Great Orion Nebula or Orion Nebula, or M 42, diffuse nebula, or cloud of gas and dust, located in the constellation Orion. With its brightest parts having an apparent magnitude (a measure of brightness as seen from the earth) of 4.0, the Great Orion Nebula can be seen with the unaided eye as part of Orion’s sword, which hangs from his belt.

The Great Orion Nebula looks like a star when it is seen with the unaided eye, but even a small telescope reveals its cloudy nature. The entire Great Orion Nebula as seen from the earth is about 60 arc minutes wide, or about four times as wide as the full moon. The Great Orion Nebula is about 1500 light-years from the earth and it is about 30 light-years in diameter.

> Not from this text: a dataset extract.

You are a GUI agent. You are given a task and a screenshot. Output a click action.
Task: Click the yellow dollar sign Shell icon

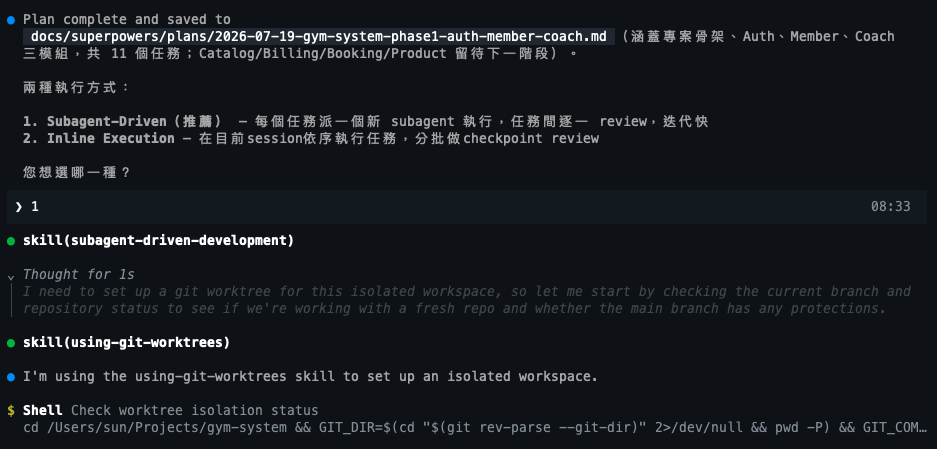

Unlike some diffuse nebulae, which are visible only because they reflect the light of nearby stars, the Great Orion Nebula not only reflects light, but it also emits light. Emission nebulae like the Great Orion Nebula are so huge that they provide enough gas and dust to create new stars. Some of these young stars are so hot and massive that the energy they give off excites the hydrogen atoms in the nebula and makes them glow. Astronomers estimate that the bright center of the nebula is a nursery for about 700 young stars. Using the Hubble Space Telescope (HST) to view this nebula, astronomers have found more than 150 protoplanetary systems, or stars surrounded by a ring of gas and dust that may be the beginning of a solar system.

The Great Orion Nebula was initially thought to be a star, but in 1610 French lawyer Nicholas-Claude Fabri de Peiresc discovered that it was actually a nebula. This discovery was confirmed independently in 1618 by Czech astronomer Rennus Cysatus. In 1769 French astronomer Charles Messier added the Great Orion Nebula to his Catalogue of Nebulae and Star Clusters (1771-1784), a list of astronomical objects that may be mistaken for comets. Because a dark strip of dust unevenly divides the Great Orion Nebula, Messier assigned the nebula two numbers. The smaller part of the nebula is known as M 43, but M 42 is usually assumed to refer to the entire nebula.